We aren't talking here about conventional radio signals. We're talking about signals that best operate in a small space, like a living room, and in a line-of-sight way. When you operate at these very high frequencies, you can't easily separate the antennas from the integrated circuit (IC), or chip. Moreover, all practical packaging materials are really lossy. That is, much of the radio signal generated in your IC can be lost in the package. Not to mention that at these frequencies, the radio signal disappears if it travels too far. Hence, the need for creating a package with a lot of antennas -- the phased array -- so you ultimately can steer the radio signal as a “beam” around the room.

There are also simpler applications of 60GHz that can use simpler packages, such as when you point your mobile device at a video data source and download your movie, music or game in a matter of seconds.

Incidentally, the small-range nature of 60GHz technology can actually be a benefit. You could set up private, "impermeable" networks throughout your house. Sixty gigahertz technology is innately secure.

How did you manufacture the organic package?

My colleague Duixian Lui, as well as our other colleagues, designed the antennas and all the layers inside the circuit board. We did a lot of the material characterization here in Yorktown. When the design was complete, Duixian transmitted a file to the fab where it was manufactured.

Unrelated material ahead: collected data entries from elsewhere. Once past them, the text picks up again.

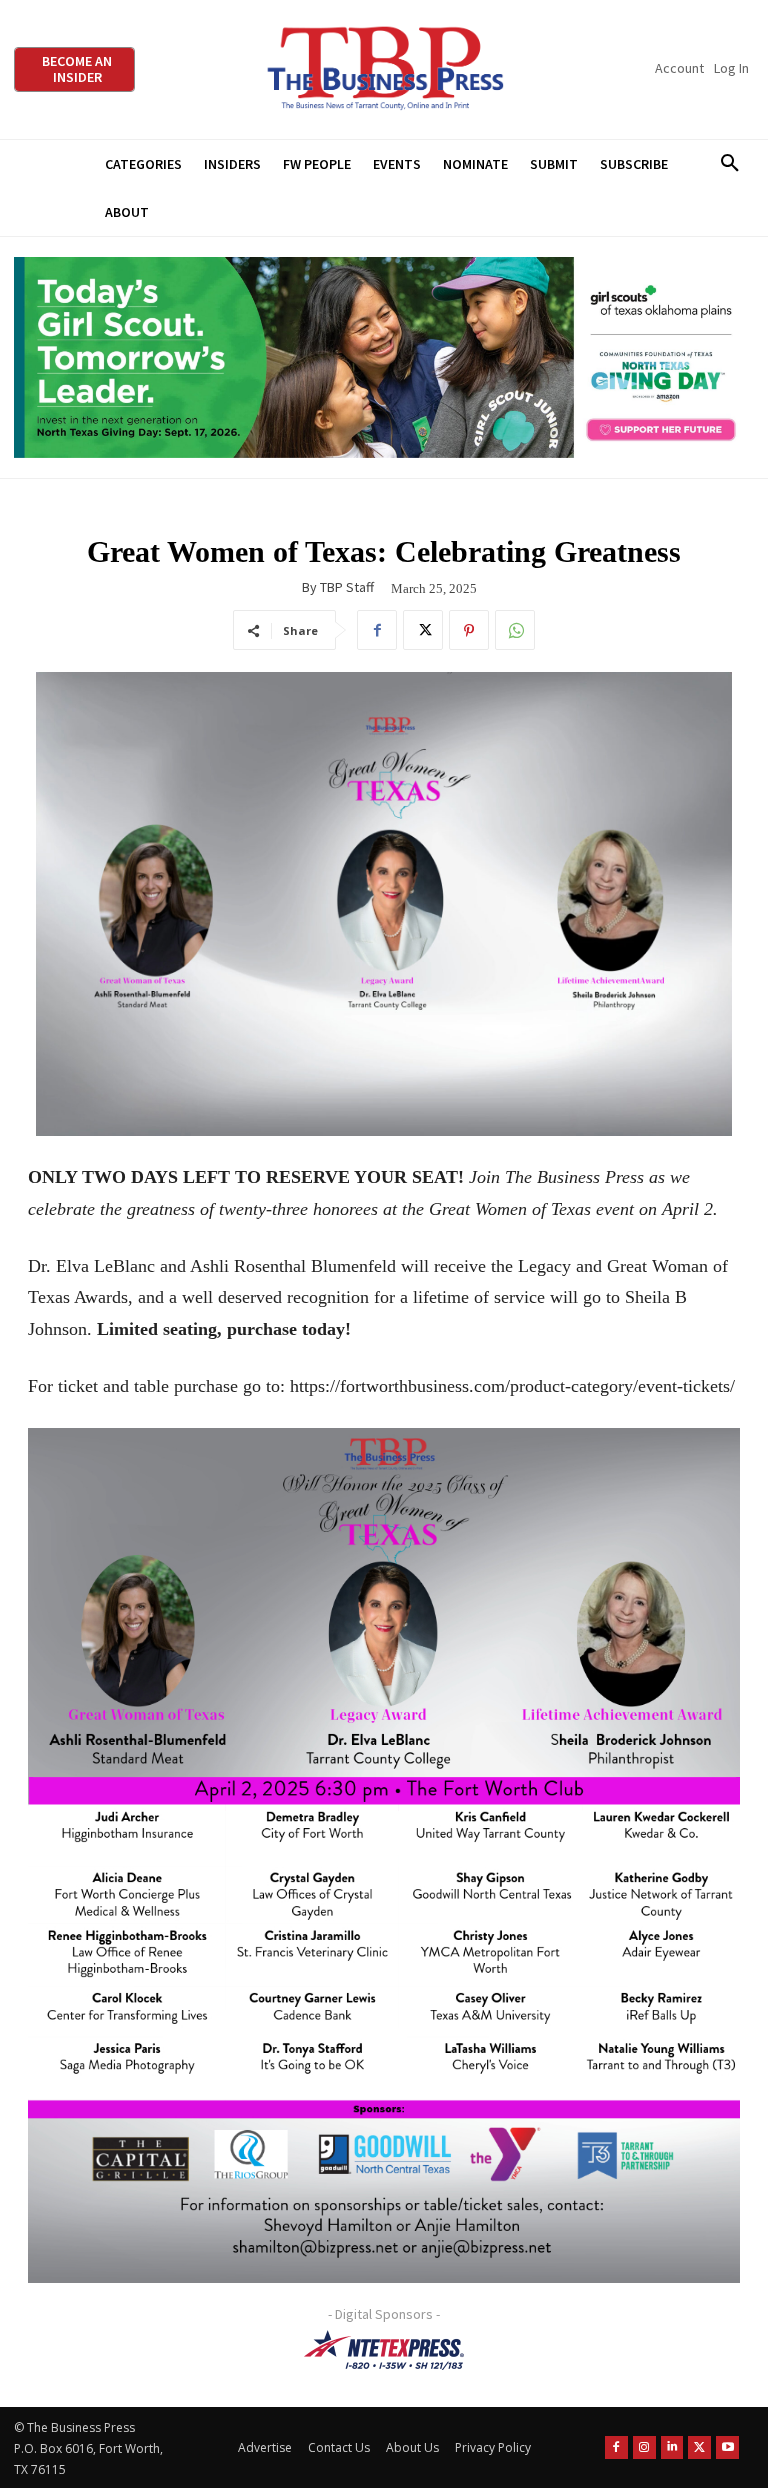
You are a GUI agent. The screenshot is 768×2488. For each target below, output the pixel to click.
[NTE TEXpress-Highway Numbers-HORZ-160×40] (384, 2350)
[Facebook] (377, 630)
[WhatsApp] (515, 630)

A lot of issues came up in manufacturing the whole package. For instance, the early versions would just peel apart. There was a lot of blistering.

One other thing: Even though we talk about the relative low cost of using organic materials, manufacturing this package with organics was still very challenging. We ended up experiencing some manufacturing delays.

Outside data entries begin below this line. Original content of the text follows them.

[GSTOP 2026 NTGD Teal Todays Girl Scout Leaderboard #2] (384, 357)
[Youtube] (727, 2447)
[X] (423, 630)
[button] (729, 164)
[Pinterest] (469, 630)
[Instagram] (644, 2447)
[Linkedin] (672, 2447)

How did you test your results?

Basically, we were measuring the antenna patterns -- simultaneously -- of all the antennas in this package. And by measuring those antenna patterns, we could see whether the package was working or not.

The next level of testing was to build a communication link using the chip and the package to see if we could transmit data. That's the final test of whether all these assumptions that went into the chip, package system and design actually worked.

What makes the 60GHz market important?

This 60GHz technology is being considered for a lot of potential applications. At the time that our team developed the chip-antenna package, the market was still immature. Sixty gigahertz in living rooms really hasn't taken off, yet.

But in the not-too-distant-future, 60GHz is a potential technology for increasing the speeds of wireless LAN in your computer.

On a good day today, you can get to 50 megabits with your wireless LAN card. But there are already Broadcom and Intel applications that need higher data rates than that. So, 60GHz is going to appear in the kinds of applications those companies are investing in.

Let's take an example from everyday life. Say you have a smartphone. You might want to synch it with the data on a hard drive. You might want to download a movie. You would have to transmit a lot of data in a short period of time. So, you're going to need high data rates. Enter 60GHz.

What are your next steps?

The system we're working on right now is very interesting because it's for collision-avoidance radar in helicopters.

Helicopters don't have very sophisticated radar systems. When a pilot loses his visual bearings, he is liable to fly into a wire. Sometimes we hear about helicopters plunging into the Hudson or East Rivers. What can happen is that wind and surf conditions are such that they throw up a lot of water into the air, and the pilot loses his bearings.

If you had a high-resolution short-range radar system -- the kind you could build with our organic packages -- every single civilian helicopter could have one. If you tried to do that with conventional technology, it would weigh hundreds of pounds. A helicopter couldn't take off! I think that in 10 years, all helicopters will have them.